* [TRY IT]:
Transcribe the stretch of entries below from the line with "The width and" through the line with "Click the Whois lookup heading", exactly and with both ends included; leave out all other lines.

* [DATA PROVIDED]:

======

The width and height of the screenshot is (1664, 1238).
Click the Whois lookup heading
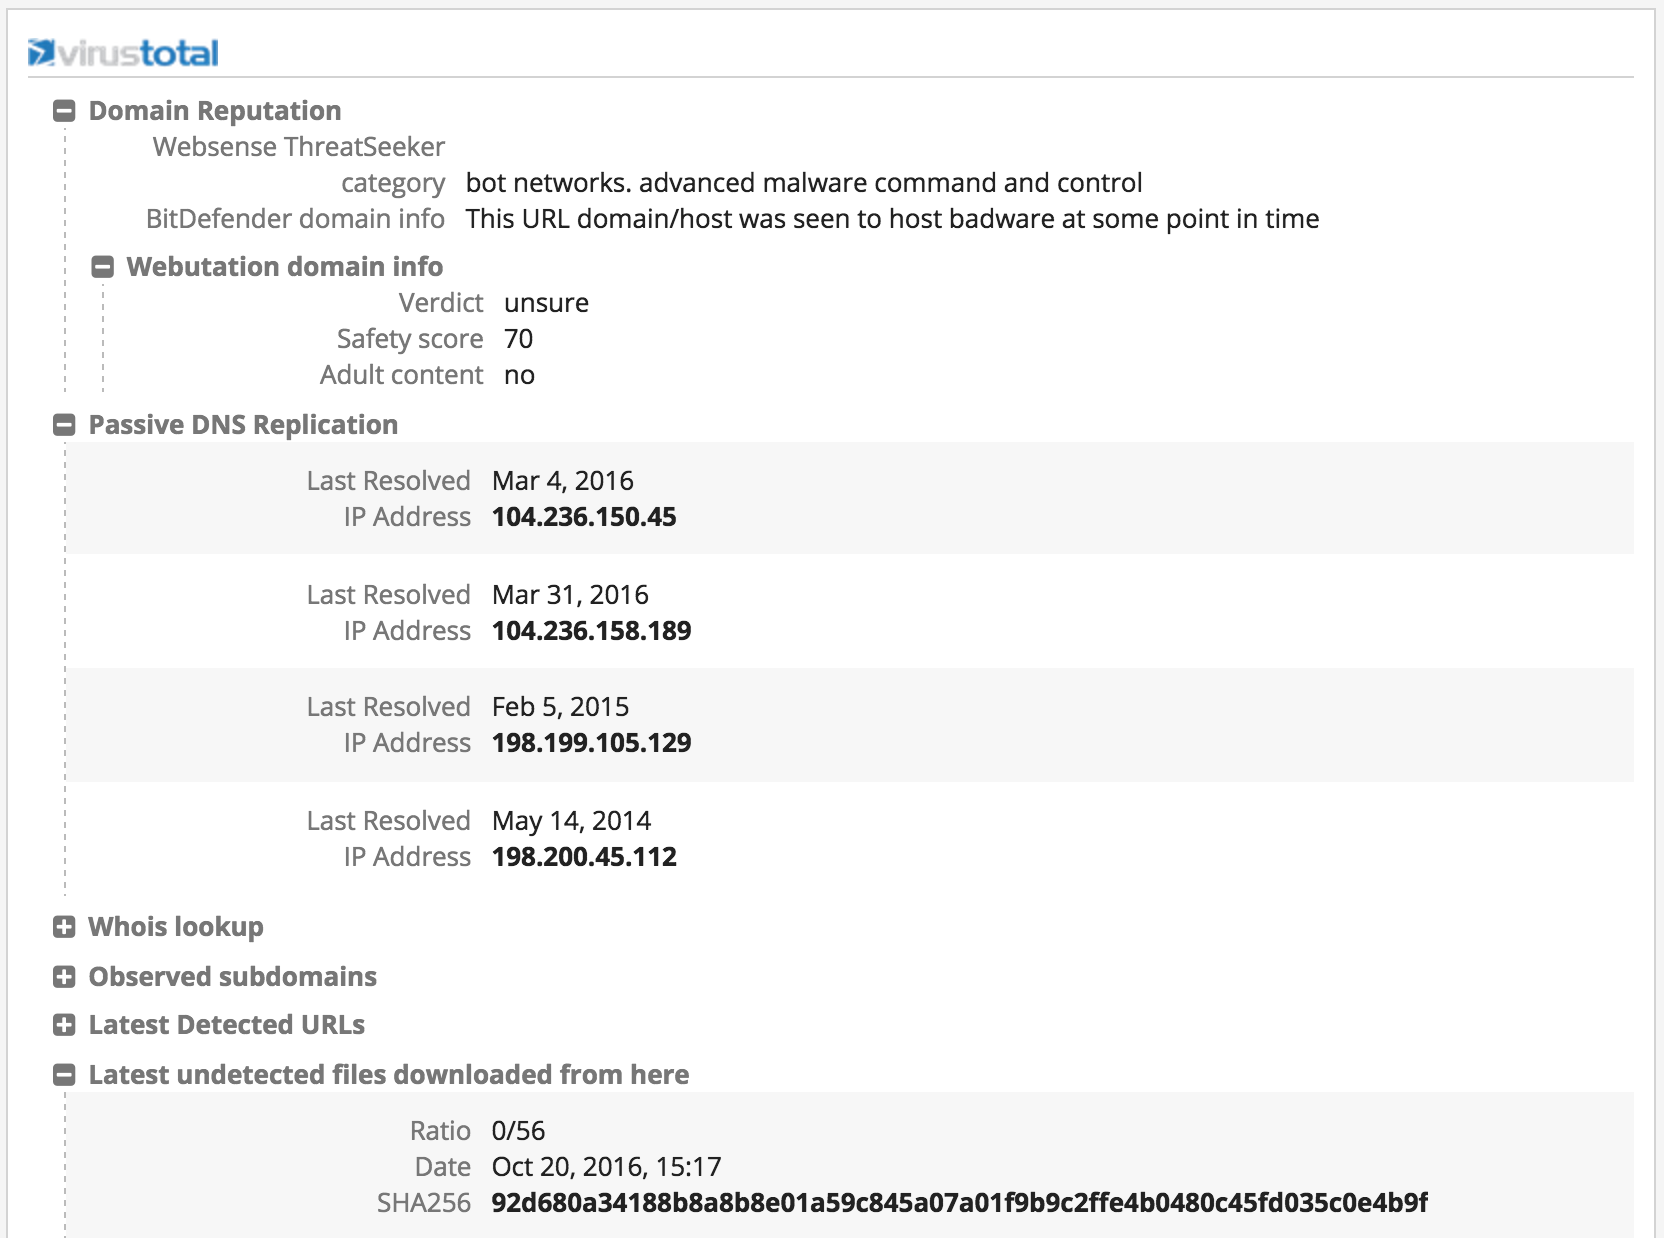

======

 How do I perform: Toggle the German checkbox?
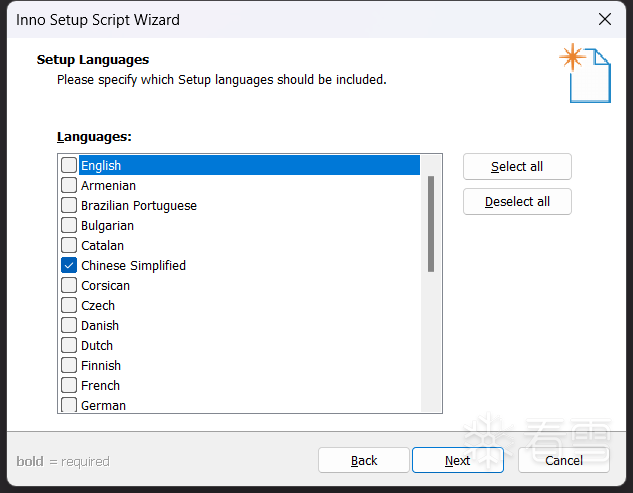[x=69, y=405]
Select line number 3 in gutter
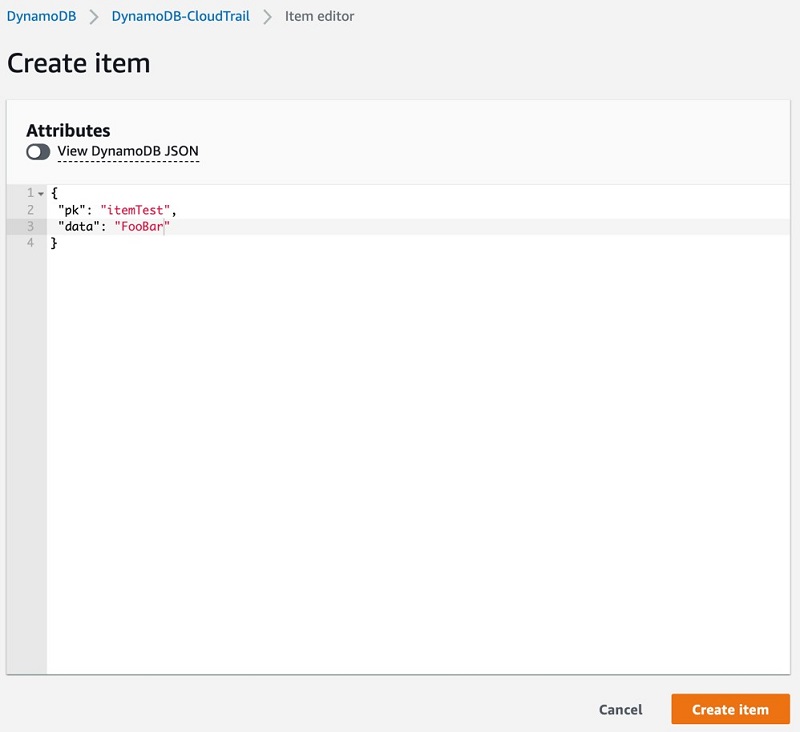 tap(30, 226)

======

* [OUTPUT BELOW]:
The width and height of the screenshot is (1664, 1238).
Click the Whois lookup heading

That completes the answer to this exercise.